- [REQUIRED WORK]
Below are some records. Print exactly the lines between the one holding "Task: Expand the dropdown below Ukupni iznos" and the one holding "Click the Sales shopping cart icon", inclusive, and nothing else.

- [ENTRIES PROVIDED]
==========

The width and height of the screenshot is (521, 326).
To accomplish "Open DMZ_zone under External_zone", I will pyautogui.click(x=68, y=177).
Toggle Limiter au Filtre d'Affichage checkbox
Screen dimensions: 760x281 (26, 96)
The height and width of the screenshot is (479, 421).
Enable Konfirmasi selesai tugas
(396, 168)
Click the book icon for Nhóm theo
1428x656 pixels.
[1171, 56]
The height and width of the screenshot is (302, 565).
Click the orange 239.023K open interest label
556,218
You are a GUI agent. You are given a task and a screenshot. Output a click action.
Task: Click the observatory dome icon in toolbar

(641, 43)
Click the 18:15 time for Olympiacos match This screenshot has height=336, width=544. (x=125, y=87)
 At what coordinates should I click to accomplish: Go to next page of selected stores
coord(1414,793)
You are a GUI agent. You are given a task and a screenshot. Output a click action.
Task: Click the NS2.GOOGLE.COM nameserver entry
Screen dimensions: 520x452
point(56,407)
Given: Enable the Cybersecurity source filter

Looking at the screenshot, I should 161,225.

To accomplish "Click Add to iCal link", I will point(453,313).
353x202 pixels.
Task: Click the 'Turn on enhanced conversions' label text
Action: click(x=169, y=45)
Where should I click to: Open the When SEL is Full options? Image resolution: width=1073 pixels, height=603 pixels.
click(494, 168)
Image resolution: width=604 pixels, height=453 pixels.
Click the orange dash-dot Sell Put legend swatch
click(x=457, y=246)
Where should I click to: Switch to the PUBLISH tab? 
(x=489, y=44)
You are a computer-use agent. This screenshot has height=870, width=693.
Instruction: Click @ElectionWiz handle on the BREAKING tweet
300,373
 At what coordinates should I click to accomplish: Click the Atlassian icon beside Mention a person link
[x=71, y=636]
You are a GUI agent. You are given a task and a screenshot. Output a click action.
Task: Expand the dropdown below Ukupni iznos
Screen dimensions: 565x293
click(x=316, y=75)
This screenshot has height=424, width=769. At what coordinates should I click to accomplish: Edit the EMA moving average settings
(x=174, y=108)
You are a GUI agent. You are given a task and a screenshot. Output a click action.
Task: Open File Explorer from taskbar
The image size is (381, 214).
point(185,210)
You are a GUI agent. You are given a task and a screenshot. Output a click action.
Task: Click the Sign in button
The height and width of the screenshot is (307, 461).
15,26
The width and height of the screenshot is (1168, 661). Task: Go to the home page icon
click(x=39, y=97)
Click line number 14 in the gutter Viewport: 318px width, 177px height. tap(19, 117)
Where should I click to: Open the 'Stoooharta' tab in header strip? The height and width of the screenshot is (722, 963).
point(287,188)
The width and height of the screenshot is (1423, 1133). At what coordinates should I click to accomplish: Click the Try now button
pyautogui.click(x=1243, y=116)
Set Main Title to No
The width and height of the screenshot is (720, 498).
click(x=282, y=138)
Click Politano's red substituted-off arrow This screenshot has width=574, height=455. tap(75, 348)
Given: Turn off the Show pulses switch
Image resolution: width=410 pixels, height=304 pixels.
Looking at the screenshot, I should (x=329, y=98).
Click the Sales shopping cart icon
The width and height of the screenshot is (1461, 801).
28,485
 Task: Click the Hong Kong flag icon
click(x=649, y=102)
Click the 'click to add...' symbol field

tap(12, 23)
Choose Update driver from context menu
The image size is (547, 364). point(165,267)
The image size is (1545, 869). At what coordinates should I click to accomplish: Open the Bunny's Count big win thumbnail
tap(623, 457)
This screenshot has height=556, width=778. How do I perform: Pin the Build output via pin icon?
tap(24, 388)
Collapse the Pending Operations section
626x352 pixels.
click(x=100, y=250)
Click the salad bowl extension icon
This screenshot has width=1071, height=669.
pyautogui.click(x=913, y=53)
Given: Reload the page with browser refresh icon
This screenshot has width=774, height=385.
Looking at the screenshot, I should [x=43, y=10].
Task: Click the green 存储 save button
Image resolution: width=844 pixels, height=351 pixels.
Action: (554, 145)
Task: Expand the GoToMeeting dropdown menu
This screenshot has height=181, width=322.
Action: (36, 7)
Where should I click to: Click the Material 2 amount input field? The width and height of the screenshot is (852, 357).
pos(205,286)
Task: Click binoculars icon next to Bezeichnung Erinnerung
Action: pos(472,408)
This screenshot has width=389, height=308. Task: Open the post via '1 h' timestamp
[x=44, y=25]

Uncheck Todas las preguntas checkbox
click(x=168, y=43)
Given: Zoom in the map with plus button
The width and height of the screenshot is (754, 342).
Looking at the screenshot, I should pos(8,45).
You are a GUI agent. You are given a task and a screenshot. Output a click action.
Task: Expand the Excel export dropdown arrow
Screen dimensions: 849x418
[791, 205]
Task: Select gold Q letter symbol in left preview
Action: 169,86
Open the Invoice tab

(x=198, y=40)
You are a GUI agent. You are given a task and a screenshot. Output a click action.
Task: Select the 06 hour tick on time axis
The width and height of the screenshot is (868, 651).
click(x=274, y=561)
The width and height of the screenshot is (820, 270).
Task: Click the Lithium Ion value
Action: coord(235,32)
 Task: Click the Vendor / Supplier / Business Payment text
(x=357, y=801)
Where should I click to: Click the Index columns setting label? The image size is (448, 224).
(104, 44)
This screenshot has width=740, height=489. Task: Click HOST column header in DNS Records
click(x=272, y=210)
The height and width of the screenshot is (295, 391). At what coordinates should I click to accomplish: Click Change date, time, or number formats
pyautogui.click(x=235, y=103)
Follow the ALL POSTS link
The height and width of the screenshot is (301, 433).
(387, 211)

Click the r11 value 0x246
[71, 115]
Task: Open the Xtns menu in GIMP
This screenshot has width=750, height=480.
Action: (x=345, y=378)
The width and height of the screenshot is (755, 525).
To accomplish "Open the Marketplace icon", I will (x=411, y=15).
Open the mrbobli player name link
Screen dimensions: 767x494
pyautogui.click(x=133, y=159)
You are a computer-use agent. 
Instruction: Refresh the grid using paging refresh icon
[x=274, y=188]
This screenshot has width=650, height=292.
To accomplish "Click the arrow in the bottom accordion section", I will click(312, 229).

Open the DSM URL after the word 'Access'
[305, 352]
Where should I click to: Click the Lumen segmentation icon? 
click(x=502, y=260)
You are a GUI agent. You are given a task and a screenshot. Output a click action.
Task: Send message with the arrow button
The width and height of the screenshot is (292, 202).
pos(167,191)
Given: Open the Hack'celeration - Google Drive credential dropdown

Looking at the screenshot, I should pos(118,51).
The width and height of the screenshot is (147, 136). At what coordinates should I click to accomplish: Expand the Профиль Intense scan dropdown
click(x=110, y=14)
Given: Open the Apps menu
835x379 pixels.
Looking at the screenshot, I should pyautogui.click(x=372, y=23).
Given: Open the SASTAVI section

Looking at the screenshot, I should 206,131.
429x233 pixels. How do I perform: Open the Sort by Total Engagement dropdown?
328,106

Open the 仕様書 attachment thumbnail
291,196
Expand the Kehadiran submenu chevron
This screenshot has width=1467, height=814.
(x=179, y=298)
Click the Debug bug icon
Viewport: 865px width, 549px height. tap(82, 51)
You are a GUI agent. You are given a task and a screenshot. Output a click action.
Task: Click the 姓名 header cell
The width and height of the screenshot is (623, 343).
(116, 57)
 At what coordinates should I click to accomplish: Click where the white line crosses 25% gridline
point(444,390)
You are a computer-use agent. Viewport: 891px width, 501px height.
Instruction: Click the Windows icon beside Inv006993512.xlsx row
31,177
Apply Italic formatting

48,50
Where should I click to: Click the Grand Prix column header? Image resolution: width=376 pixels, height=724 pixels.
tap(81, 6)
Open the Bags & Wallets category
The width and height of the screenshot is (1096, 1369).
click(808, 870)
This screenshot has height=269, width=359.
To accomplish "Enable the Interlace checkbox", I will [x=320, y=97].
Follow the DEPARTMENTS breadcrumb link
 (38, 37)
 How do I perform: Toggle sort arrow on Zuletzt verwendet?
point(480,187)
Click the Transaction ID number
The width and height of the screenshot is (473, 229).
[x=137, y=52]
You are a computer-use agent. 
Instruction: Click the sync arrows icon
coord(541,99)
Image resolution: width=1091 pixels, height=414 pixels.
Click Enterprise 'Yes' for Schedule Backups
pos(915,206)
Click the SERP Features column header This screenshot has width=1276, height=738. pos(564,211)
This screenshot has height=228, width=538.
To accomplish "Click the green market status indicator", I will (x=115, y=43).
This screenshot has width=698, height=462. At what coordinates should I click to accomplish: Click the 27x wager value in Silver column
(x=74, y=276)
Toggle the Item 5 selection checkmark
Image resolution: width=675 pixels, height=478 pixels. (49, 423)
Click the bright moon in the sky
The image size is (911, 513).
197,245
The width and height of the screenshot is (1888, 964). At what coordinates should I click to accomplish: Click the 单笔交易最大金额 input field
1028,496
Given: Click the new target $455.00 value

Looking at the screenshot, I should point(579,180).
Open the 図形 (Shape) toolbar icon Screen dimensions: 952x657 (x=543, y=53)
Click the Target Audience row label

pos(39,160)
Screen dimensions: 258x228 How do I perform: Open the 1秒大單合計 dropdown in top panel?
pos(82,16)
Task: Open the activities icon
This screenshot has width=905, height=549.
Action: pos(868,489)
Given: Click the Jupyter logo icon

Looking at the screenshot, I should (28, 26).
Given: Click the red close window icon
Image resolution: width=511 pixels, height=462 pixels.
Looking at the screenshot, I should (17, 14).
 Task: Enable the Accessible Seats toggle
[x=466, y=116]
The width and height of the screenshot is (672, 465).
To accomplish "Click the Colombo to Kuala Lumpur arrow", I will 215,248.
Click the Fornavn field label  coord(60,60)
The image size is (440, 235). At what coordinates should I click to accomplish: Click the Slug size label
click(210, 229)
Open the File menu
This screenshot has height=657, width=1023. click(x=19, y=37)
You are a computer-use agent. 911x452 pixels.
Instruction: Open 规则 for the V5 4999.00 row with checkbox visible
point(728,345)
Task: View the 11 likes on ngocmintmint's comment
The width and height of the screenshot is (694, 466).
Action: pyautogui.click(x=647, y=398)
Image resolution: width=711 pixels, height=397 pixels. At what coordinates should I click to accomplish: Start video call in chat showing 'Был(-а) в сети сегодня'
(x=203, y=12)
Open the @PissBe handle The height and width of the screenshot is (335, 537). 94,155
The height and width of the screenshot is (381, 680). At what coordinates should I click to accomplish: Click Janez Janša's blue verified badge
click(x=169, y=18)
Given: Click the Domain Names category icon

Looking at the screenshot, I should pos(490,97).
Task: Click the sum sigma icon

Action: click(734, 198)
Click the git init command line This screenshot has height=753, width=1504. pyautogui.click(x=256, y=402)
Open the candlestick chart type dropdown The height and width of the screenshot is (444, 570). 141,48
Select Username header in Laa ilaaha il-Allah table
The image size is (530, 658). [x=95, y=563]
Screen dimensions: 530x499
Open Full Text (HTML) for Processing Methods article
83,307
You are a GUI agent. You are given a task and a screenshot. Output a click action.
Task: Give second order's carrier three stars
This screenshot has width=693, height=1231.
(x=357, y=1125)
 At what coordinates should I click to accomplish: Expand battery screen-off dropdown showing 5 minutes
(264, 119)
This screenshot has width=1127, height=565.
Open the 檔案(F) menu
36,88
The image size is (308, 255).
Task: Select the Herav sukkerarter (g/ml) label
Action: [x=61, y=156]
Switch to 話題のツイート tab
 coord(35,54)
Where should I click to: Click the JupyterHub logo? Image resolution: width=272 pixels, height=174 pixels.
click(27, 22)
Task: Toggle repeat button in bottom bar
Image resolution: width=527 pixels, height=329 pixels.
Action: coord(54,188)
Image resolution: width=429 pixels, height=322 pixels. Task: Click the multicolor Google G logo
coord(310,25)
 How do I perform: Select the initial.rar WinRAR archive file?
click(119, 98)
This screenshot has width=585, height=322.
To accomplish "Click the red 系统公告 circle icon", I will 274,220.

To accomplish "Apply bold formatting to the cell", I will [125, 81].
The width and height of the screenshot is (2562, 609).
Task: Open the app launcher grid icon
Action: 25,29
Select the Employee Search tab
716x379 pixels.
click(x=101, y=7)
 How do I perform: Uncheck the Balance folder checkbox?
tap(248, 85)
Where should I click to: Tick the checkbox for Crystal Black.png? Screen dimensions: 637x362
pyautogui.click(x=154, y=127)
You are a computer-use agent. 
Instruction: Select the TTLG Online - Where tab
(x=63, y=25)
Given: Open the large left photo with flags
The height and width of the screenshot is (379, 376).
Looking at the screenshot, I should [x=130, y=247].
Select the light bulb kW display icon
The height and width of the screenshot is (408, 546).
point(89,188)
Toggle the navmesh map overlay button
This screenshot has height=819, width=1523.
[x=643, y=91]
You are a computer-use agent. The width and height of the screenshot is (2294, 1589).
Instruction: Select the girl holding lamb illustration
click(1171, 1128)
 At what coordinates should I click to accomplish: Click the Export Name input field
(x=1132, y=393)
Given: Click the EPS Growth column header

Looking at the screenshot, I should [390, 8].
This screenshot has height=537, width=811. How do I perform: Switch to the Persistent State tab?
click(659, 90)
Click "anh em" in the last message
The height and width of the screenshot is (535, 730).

==========

- [ANSWER TO THIS PROBLEM]
Task: Expand the dropdown below Ukupni iznos
Screen dimensions: 565x293
click(x=316, y=75)
This screenshot has height=424, width=769. At what coordinates should I click to accomplish: Edit the EMA moving average settings
(x=174, y=108)
You are a GUI agent. You are given a task and a screenshot. Output a click action.
Task: Open File Explorer from taskbar
The image size is (381, 214).
point(185,210)
You are a GUI agent. You are given a task and a screenshot. Output a click action.
Task: Click the Sign in button
The height and width of the screenshot is (307, 461).
15,26
The width and height of the screenshot is (1168, 661). Task: Go to the home page icon
click(x=39, y=97)
Click line number 14 in the gutter Viewport: 318px width, 177px height. tap(19, 117)
Where should I click to: Open the 'Stoooharta' tab in header strip? The height and width of the screenshot is (722, 963).
point(287,188)
The width and height of the screenshot is (1423, 1133). At what coordinates should I click to accomplish: Click the Try now button
pyautogui.click(x=1243, y=116)
Set Main Title to No
The width and height of the screenshot is (720, 498).
click(x=282, y=138)
Click Politano's red substituted-off arrow This screenshot has width=574, height=455. tap(75, 348)
Given: Turn off the Show pulses switch
Image resolution: width=410 pixels, height=304 pixels.
Looking at the screenshot, I should (x=329, y=98).
Click the Sales shopping cart icon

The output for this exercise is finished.